Why does truth matter, when politicians so easily sidestep it and intellectuals scorn it as irrelevant? Why be concerned over an abstract idea like truth when something that isn't true — for example, a report of Iraq's attempting to buy materials for nuclear weapons—gets the desired result — the invasion of Iraq? In this engaging and spirited book, Michael Lynch argues that truth does matter, in both our personal and political lives. Lynch explains that the growing cynicism over truth stems in large part from our confusion over what truth is. "We need to think our way past our confusion and shed our cynicism about the value of truth," he writes. "Otherwise, we will be unable to act with integrity, to live authentically, and to speak truth to power." True to Life defends four simple claims: that truth is objective; that it is good to believe what is true; that truth is a goal worthy of inquiry; and that truth can be worth caring about for its own sake—not just because it gets us other things we want. In defense of these "truisms about truth," Lynch diagnoses the sources of our cynicism and argues that many contemporary theories of truth cannot adequately account for its value. He explains why we should care about truth, arguing that truth and its pursuit are part of living a happy life, important in our personal relationships and for our political values. ~ Product Description (Gold Award Winner for Philosophy in the 2004 ForeWord Magazine Book of the Year Awards)
"Host", in the Atlantic Monthly (April 2005), p. 54.
It is worth considering the strange media landscape in which political talk radio is a salient. Never before have there been so many different national news sources — different now in terms of both medium and ideology. Major newspapers from anywhere are available online; there are the broadcast networks plus public TV, cable's CNN, Fox News, CNBC, et al., print and Web magazines, Internet bulletin boards, The Daily Show, e-mail newsletters, blogs.
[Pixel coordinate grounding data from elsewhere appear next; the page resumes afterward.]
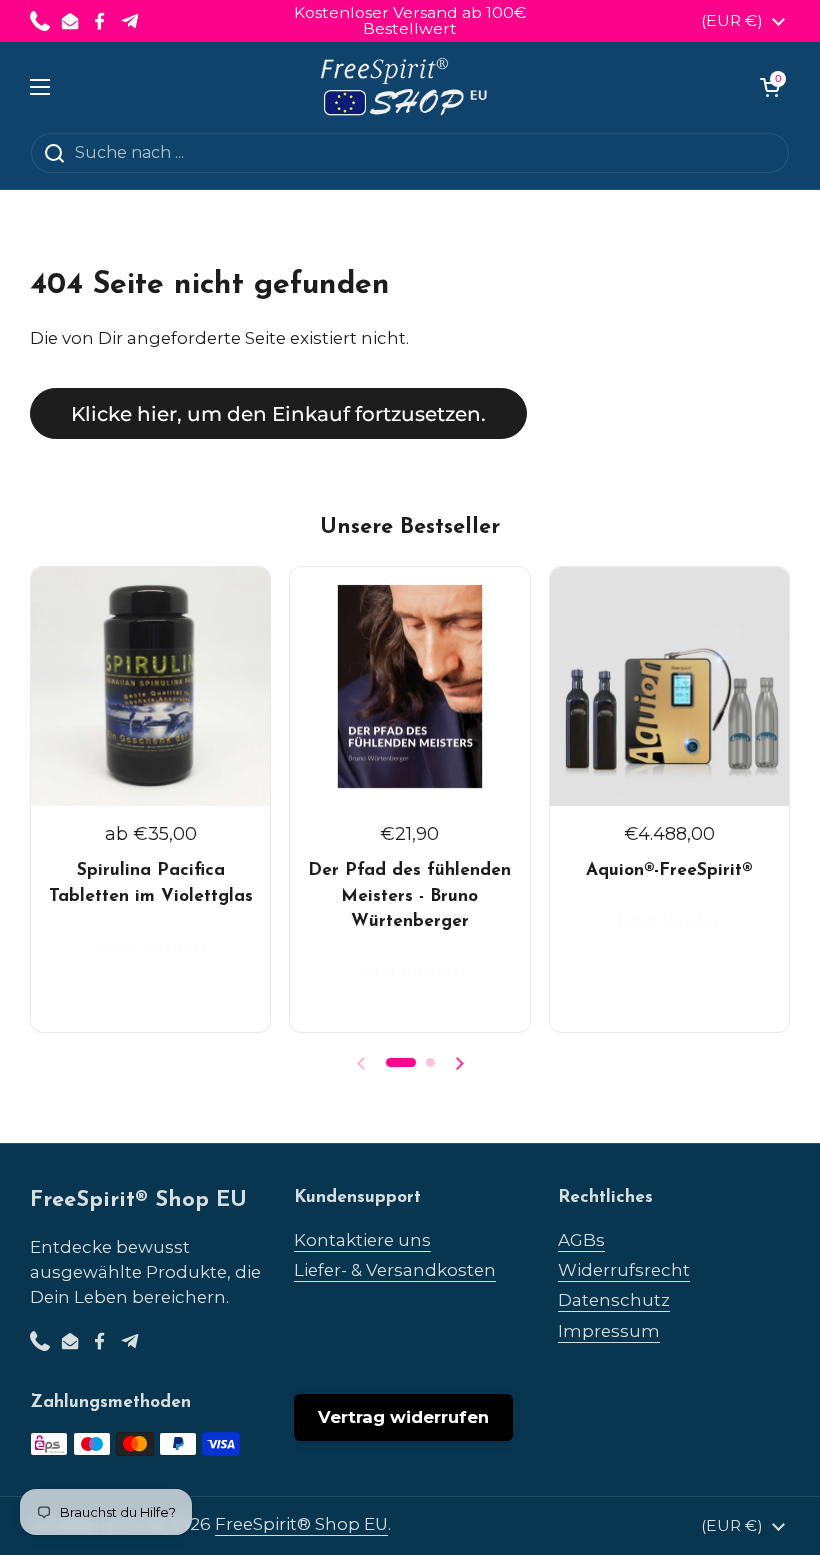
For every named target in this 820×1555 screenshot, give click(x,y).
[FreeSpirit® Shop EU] (405, 87)
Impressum (609, 1331)
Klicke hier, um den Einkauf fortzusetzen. (278, 413)
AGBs (581, 1240)
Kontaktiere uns (362, 1240)
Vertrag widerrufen (403, 1417)
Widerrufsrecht (624, 1270)
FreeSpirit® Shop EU (301, 1524)
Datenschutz (614, 1300)
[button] (770, 87)
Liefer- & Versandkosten (395, 1270)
All this is well known; it's part of the Media Environment we live in. But there are prices and ironies here. One is that the increasing control of U.S. mass media by a mere handful of corporations has — rather counterintuitively — created a situation of extreme fragmentation, a kaleidoscope of information options. Another is that the ever increasing number of ideological news outlets creates precisely the kind of relativism that cultural conservatives decry, a kind of epistemic free-for-all in which "the truth" is wholly a matter of perspective and agenda. In some respects all this variety is probably good, productive of difference and dialogue and so on. But it can also be confusing and stressful for the average citizen. Short of signing on to a particular mass ideology and patronizing only those partisan news sources that ratify what you want to believe, it is increasingly hard to determine which sources to pay attention to and how exactly to distinguish real information from spin.
"Hall of Mirrors", in Forbes ASAP, October 2, 2000.
A little learning is a dangerous thing. This has never struck me as a particularly profound or wise remark, but it comes into its own when that little learning is in philosophy. A scientist who has the temerity to utter the t-word — true — is likely to encounter philosophical heckling that goes something like this: "There is no absolute truth. You are committing an act of personal faith when you claim that the scientific method, including mathematics and logic, is the privileged road to truth. Other cultures might believe that truth is to be found in a rabbit's entrails or the ravings of a prophet atop a pole. It is only your personal faith in science that leads you to favor your brand of truth." That strand of half-baked philosophy goes by the name of cultural relativism.